Lines listed in a dataset:

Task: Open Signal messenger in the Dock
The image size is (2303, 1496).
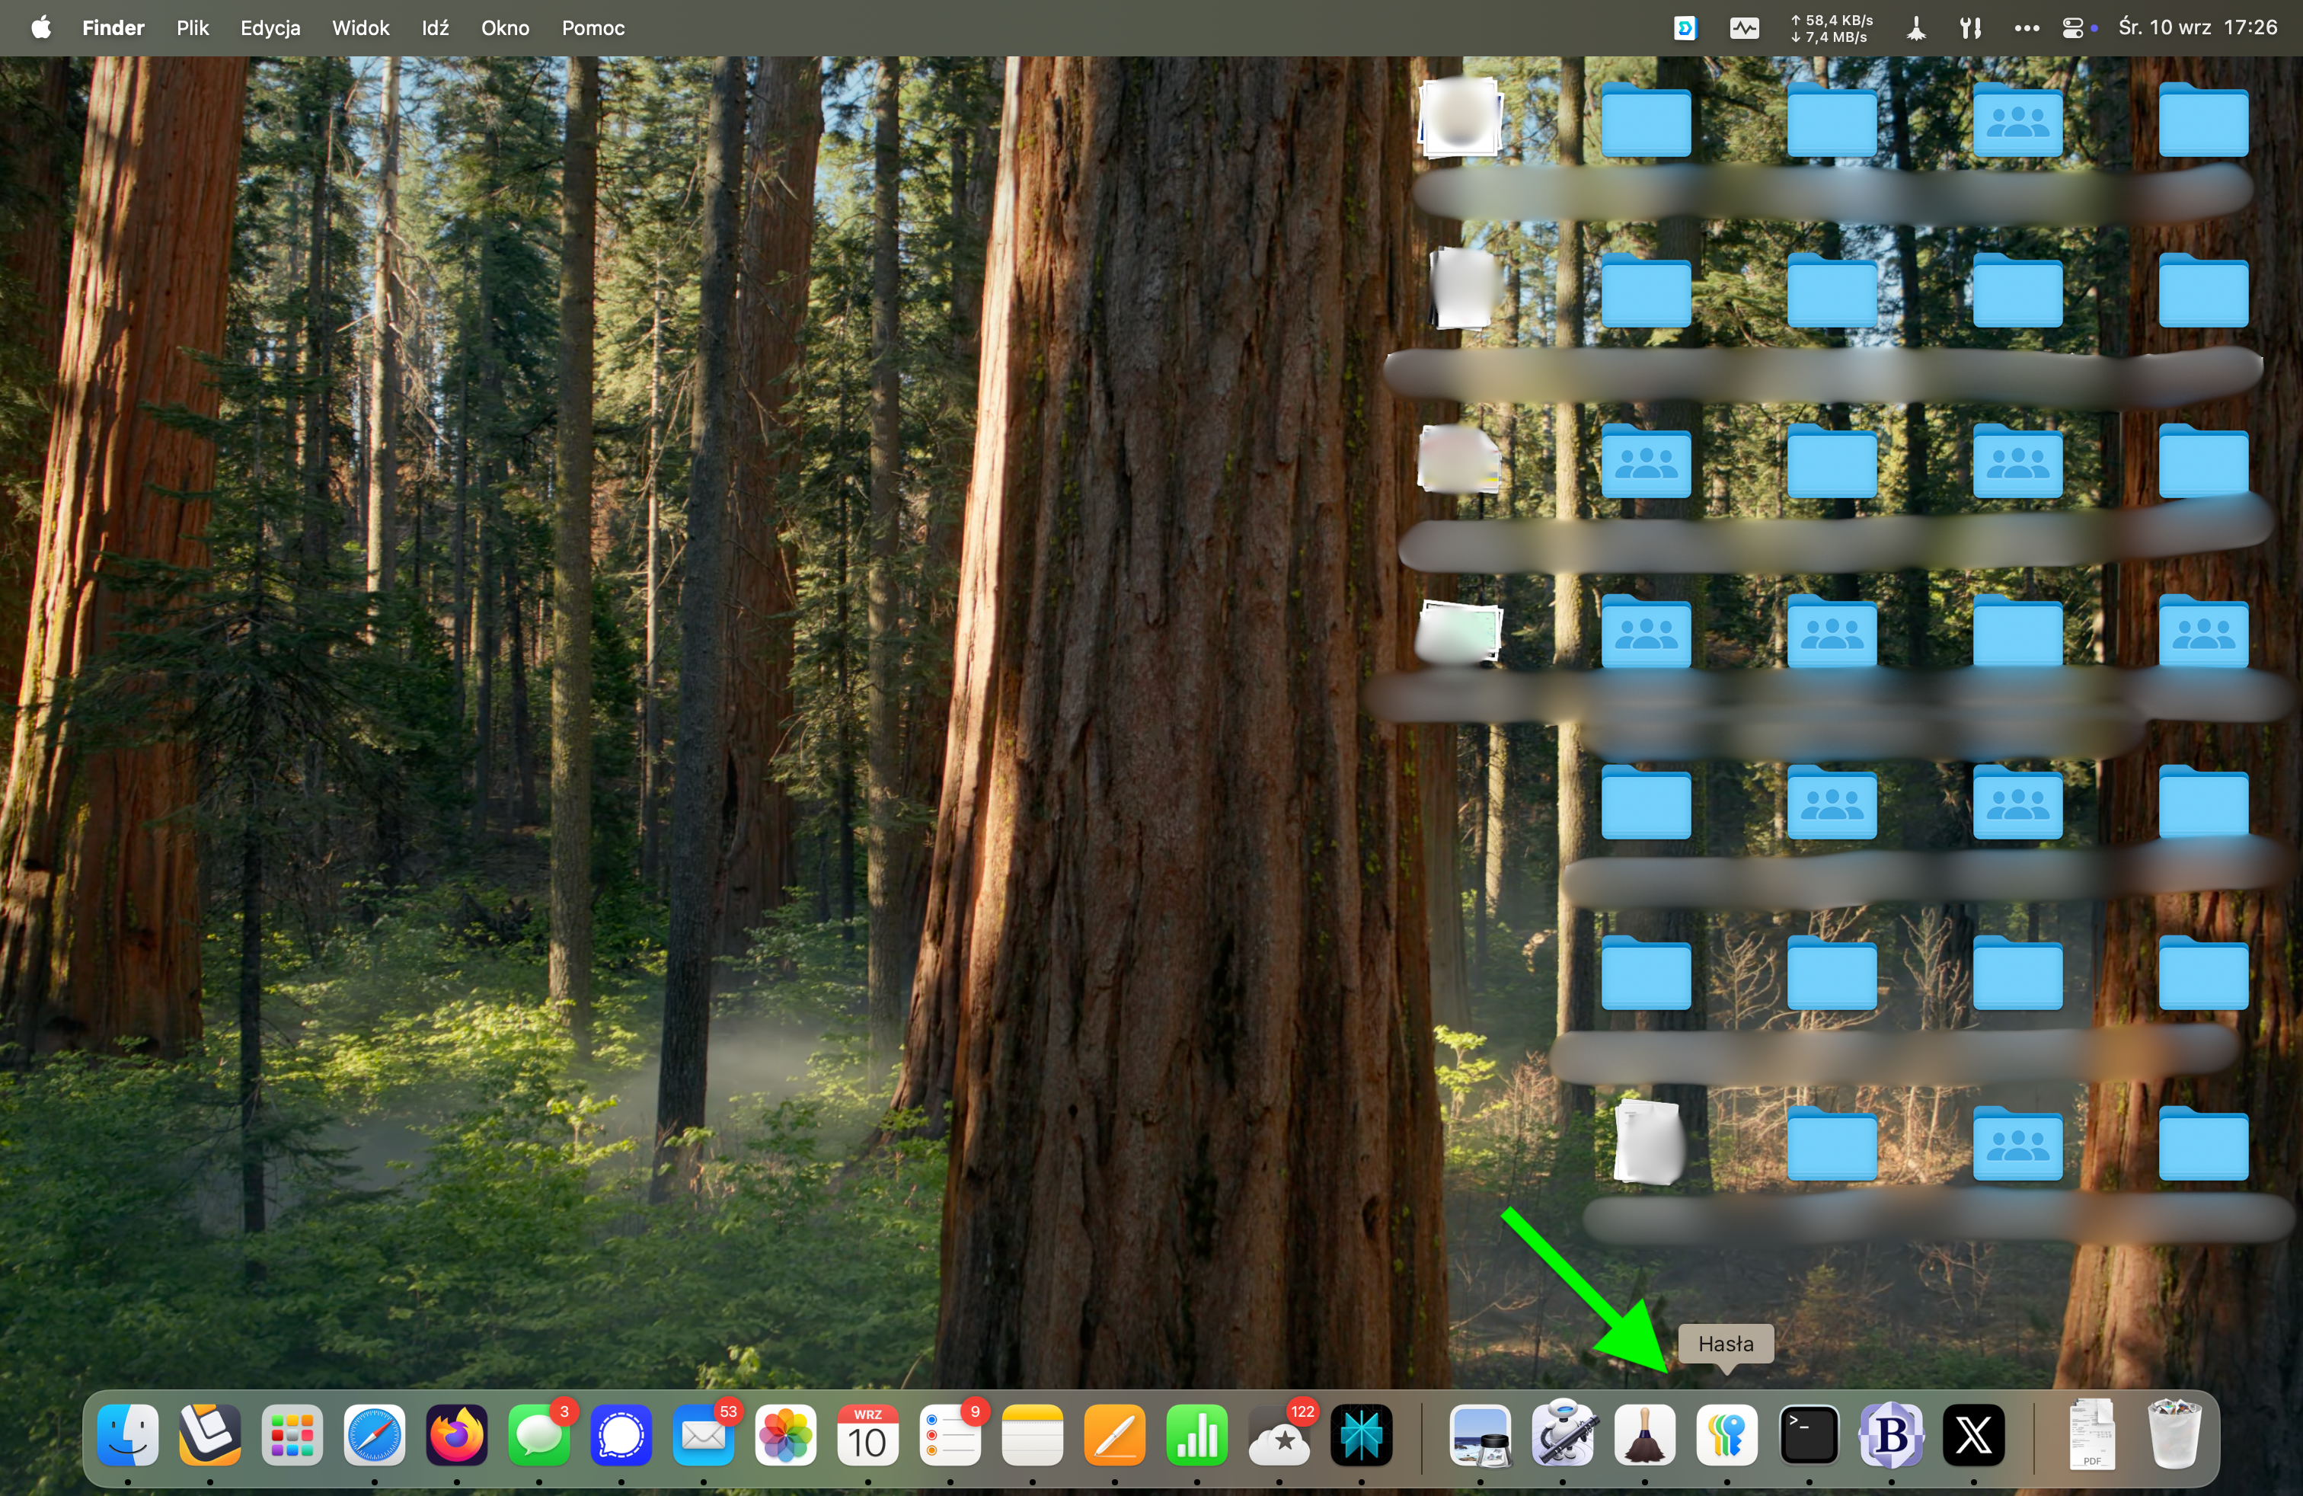Action: point(621,1434)
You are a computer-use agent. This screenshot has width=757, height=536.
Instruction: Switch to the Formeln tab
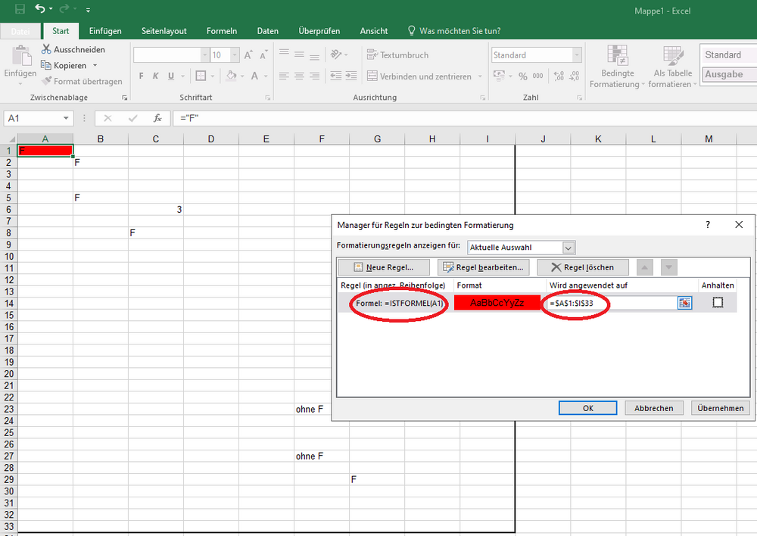point(222,31)
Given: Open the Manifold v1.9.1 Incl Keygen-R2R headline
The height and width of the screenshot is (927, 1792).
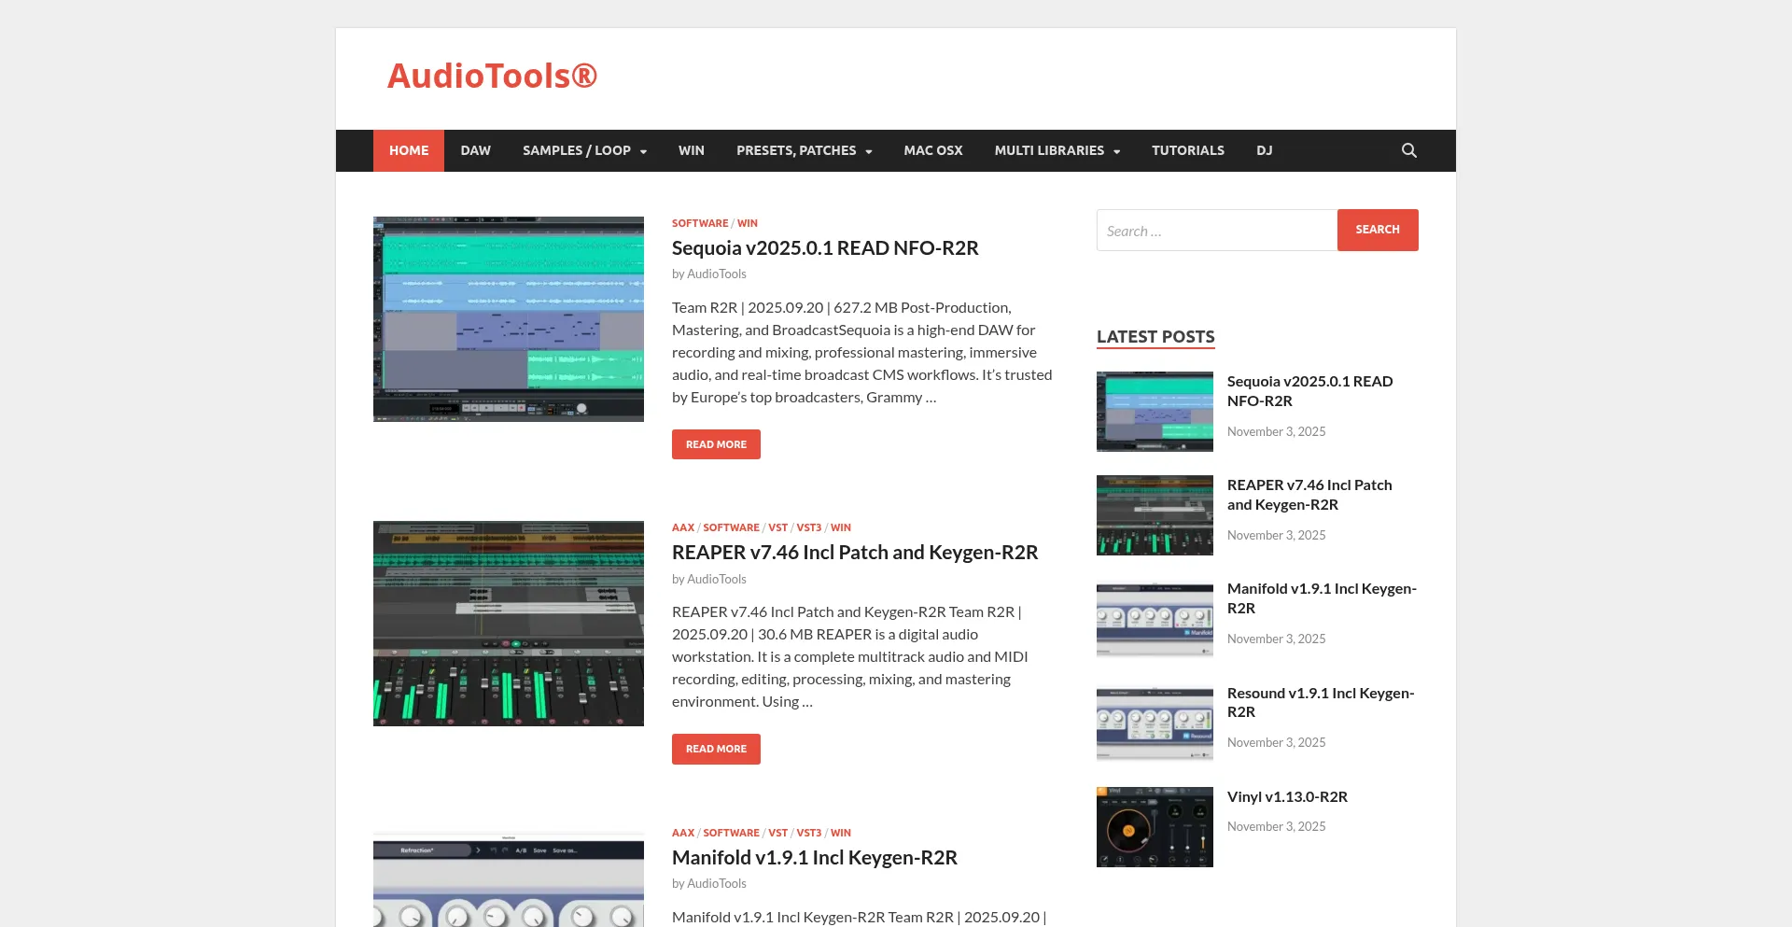Looking at the screenshot, I should [x=814, y=857].
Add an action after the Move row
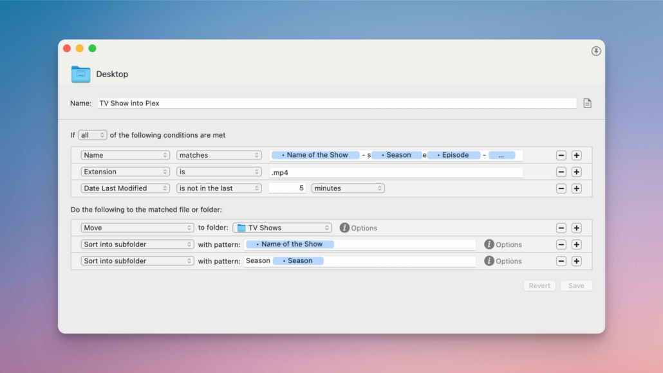The height and width of the screenshot is (373, 663). pyautogui.click(x=576, y=228)
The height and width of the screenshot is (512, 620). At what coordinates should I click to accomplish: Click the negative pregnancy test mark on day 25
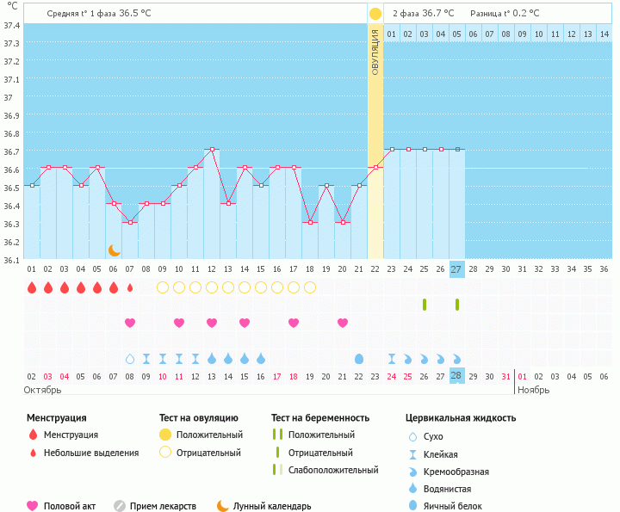[425, 305]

__Task directions__:
Quote everything from the line containing "You are a computer-use" down to the final line above, keeping both ends and leaving out the pictures.

__Answer to the problem__:
You are a computer-use agent. This screenshot has width=757, height=536.
Instruction: Switch to the Formeln tab
point(222,31)
Given: Open the Manifold v1.9.1 Incl Keygen-R2R headline
The height and width of the screenshot is (927, 1792).
Looking at the screenshot, I should [x=814, y=857].
Add an action after the Move row
The height and width of the screenshot is (373, 663). pyautogui.click(x=576, y=228)
The height and width of the screenshot is (512, 620). At what coordinates should I click to accomplish: Click the negative pregnancy test mark on day 25
[425, 305]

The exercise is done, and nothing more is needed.